La masa madre, también conocida como levadura natural, fermento natural o “starter”, es un cultivo simbiótico de levaduras salvajes y bacterias ácido-lácticas que fermentan una mezcla de harina y agua.
En lugar de añadir levadura comercial (Saccharomyces cerevisiae comercial), la fermentación proviene de los microorganismos que ya están en la harina y en el ambiente.
Su consistencia es más firme, se utiliza para preparar el pan artesanal; debe trabajarse y refrescarse cada día, de acuerdo con el Diccionario Gastronómico de Larousse.
Desde la antigüedad, antes de que existiera la levadura industrial, los panaderos usaban masas madres para fermentar sus panes. Su uso implica mantener ese cultivo “vivo”, alimentándolo con harina y agua periódicamente para que siga activo.
Una masa madre madura no solo sirve como agente leudante (es decir, para que el pan suba), sino que también aporta sabor ácido característico (una acidez suave), mayor duración del pan (buena conservación), mejor textura y algunos beneficios digestivos por la fermentación natural.

Diferencias entre masa madre y masa ‘normal’
La masa ‘normal’ (con levadura comercial) es un cultivo puro de Saccharomyces cerevisiae que se añade con propósitos específicos de levado, en dosis controladas. Es muy rápida y confiable en condiciones predeterminadas.

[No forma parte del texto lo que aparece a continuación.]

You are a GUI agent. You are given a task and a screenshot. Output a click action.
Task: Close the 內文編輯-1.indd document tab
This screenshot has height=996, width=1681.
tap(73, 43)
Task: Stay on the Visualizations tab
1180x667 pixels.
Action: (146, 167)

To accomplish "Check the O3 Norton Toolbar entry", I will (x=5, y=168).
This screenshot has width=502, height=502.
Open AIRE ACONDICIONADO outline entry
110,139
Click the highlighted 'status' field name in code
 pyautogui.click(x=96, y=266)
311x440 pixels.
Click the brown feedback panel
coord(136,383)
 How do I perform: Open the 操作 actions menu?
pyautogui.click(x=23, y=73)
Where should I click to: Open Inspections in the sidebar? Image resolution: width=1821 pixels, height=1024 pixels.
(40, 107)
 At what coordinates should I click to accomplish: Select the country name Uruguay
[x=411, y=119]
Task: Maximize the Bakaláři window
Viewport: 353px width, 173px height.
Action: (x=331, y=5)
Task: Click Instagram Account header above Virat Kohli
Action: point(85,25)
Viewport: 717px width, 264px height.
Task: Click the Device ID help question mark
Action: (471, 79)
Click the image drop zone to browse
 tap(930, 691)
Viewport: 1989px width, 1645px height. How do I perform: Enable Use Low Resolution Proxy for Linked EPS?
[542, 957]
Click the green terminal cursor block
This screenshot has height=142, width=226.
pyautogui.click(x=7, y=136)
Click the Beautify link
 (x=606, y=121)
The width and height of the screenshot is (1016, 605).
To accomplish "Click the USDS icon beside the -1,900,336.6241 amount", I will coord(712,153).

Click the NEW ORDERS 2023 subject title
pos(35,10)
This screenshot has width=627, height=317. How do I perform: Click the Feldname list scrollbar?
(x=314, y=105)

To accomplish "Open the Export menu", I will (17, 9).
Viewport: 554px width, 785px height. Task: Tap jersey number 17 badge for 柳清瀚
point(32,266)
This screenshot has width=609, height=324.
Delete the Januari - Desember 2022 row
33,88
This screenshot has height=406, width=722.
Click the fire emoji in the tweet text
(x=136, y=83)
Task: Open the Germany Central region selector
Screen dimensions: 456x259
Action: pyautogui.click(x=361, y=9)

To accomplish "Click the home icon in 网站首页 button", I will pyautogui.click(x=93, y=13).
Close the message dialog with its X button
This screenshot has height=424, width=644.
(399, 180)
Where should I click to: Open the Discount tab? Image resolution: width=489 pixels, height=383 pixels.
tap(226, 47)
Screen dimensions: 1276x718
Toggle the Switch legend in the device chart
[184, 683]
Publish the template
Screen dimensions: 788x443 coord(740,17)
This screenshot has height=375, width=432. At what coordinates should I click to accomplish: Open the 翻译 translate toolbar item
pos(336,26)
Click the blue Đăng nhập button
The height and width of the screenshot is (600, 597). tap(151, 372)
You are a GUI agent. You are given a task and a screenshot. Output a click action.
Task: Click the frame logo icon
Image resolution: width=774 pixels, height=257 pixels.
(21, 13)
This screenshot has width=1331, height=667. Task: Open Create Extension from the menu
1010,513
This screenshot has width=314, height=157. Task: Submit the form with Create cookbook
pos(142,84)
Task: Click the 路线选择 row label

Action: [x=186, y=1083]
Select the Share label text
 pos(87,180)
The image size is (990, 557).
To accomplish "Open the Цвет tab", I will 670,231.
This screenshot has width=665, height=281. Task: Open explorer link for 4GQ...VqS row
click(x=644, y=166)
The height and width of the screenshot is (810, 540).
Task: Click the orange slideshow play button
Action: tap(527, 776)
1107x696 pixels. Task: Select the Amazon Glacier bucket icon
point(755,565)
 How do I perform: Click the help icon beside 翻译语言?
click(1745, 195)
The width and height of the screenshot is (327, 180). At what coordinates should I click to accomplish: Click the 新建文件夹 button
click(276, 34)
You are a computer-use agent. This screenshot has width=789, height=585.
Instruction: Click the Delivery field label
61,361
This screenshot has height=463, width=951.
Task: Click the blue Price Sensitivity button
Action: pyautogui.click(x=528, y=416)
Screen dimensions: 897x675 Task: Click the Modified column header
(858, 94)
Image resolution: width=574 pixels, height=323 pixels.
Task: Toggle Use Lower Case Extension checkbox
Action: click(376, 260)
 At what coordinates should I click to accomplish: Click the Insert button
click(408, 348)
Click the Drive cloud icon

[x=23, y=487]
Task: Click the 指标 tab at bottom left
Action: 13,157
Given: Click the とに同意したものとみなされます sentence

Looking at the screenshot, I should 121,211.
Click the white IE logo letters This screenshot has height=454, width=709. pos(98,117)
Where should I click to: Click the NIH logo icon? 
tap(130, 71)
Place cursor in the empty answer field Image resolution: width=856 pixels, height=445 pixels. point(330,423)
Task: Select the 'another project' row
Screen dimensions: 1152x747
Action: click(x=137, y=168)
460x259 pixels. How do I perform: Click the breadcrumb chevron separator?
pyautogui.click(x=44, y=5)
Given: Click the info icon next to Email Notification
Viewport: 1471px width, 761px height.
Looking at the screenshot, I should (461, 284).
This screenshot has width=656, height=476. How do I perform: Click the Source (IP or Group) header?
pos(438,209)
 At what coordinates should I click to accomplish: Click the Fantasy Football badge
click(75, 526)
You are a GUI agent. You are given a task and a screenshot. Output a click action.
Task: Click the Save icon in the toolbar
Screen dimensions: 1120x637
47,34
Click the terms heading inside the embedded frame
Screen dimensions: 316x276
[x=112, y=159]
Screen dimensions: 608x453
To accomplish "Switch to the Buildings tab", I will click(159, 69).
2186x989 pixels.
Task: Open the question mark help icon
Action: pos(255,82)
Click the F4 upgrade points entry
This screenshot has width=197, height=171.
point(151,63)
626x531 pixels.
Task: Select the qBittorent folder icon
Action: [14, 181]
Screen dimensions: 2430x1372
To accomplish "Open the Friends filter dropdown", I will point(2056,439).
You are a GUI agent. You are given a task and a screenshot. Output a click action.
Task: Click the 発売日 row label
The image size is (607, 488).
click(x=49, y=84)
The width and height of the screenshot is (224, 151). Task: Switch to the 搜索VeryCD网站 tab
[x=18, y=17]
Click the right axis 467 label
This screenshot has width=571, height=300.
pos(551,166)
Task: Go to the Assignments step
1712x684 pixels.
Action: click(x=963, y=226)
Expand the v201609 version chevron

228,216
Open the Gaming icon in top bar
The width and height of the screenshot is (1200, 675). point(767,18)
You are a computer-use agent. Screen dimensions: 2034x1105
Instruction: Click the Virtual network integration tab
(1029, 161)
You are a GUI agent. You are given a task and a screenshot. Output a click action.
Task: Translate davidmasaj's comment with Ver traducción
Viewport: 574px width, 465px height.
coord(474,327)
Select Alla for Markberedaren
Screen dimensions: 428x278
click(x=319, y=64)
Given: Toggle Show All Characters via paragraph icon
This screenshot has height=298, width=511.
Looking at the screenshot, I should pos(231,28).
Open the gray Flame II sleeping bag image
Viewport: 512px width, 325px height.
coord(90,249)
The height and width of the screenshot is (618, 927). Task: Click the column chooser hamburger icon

Por otro lado, la masa madre es un cultivo mixto, heterogéneo, vivo y variable. Trabaja más lento, pero aporta complejidad, sabor y ciertos beneficios nutricionales.
¿Cuáles son las ventajas de usar masa madre?
Gracias a los ácidos orgánicos y compuestos secundarios, panes con masa madre tienen complejidad: acidez moderada, notas frutales, toques lácticos, etc. Al mismo tiempo, la acidez natural y menor pH ayudan a inhibir el crecimiento de mohos y bacterias indeseables, extendiendo la vida útil del pan.
Por otro lado, el pan de masa madre tiene una mejor digestibilidad gracias a su fermentación prolongada, disminuye antinutrientes y hace más accesibles minerales, de acuerdo con University Hospitals.
Dependiendo de cómo cultives, alimentes y manejes la masa madre (temperatura, alimentación, tipo de harina), puedes modular su perfil ácido y comportamiento.
Eso sí, hacer y mantener una masa madre requiere paciencia y constancia: alimentar, desechar, vigilar temperatura. Además, si no la alimentas o la cuidas, puede debilitarse o contaminarse.
Para muchos panaderos, usar masa madre es parte de un oficio, un arte, algo que va más allá del simple pan: es cultivar un “organismo doméstico” para alimentar panes con carácter.

¿Cómo se prepara la masa madre?
Ingredientes:
- Harina (idealmente integral de trigo o centeno para iniciar)
- Agua (sin cloro si es posible, a temperatura ambiente)
- Un frasco de vidrio o recipiente no reactivo con tapa suelta
Proceso:
- Mezcla partes iguales de harina y agua.
- Remueve bien, cubre ligeramente (con tela o tapa floja) para que el aire entre, y deja reposar 24 horas a temperatura templada.
- Desecha aproximadamente la mitad (o una parte) y agrega la misma cantidad de harina y agua. Mezcla y deja reposar otras 24 horas.
- Se espera que empiecen a formarse pequeñas burbujas. Repite el descarte y alimentación (misma proporción). Si notas burbujas, empieza a alimentarlo dos veces al día.
- Continúa alimentando regularmente (dos veces al día si es posible). Verás que la masa madre crece, burbujea, huele ligeramente ácido y alcanza su punto óptimo.
¿Cómo puedes saber si la masa madre está lista?
- Ha duplicado su volumen en una alimentación reciente.
- Presenta muchas burbujas visibles.
- Tiene aroma ácido, afrutado o láctico, no desagradable.
- Se siente ligera y aireada.
- Una vez establecida, la masa madre debe ser alimentada (refrescada) regularmente para mantenerla saludable.
- Si no vas a usarla a diario: guárdala en el refrigerador y aliméntala una vez por semana.
- Si la dejas mucho tiempo sin cuidar, puede debilitarse o generar una “capa líquida” oscura encima (hooch), lo cual indica que está agotada y necesita alimentación.
La masa madre es un cultivo vivo y complejo que aprovecha las levaduras y bacterias naturales para fermentar pan con carácter, sabor y beneficios únicos. ¡Puede ser tu mejor aliada en la cocina!